Dataset section start
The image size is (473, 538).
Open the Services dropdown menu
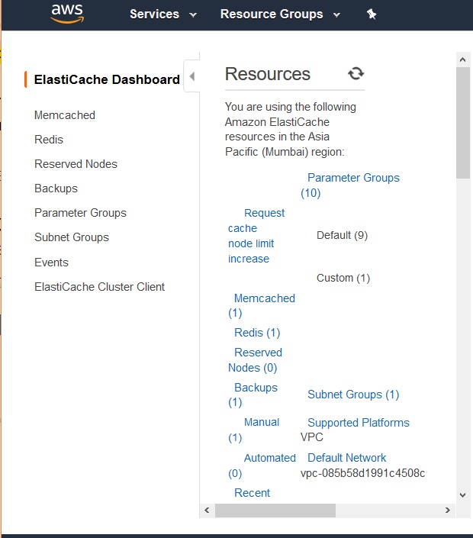coord(162,14)
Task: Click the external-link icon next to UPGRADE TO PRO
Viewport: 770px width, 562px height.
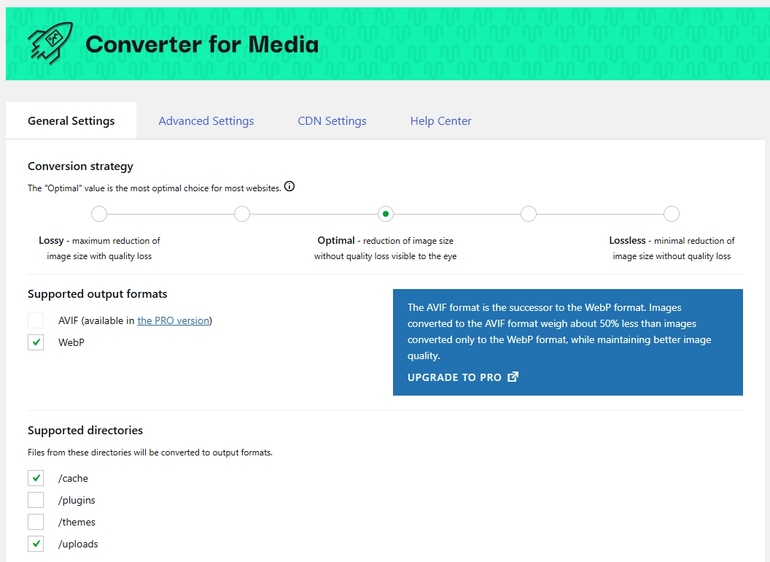Action: (x=513, y=377)
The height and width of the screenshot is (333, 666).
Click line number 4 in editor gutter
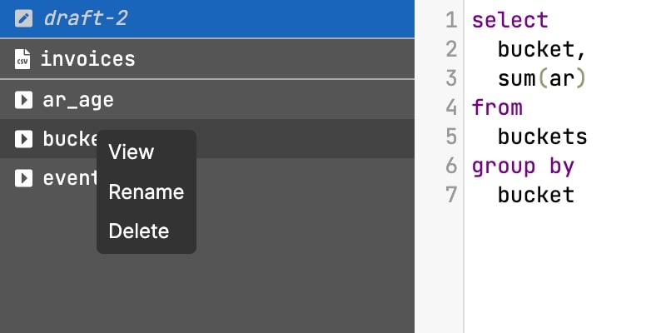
Dataset section end
Exercise brief: Report, with a number and no other words, how many lines of the listing contain "Click".

Solution: 2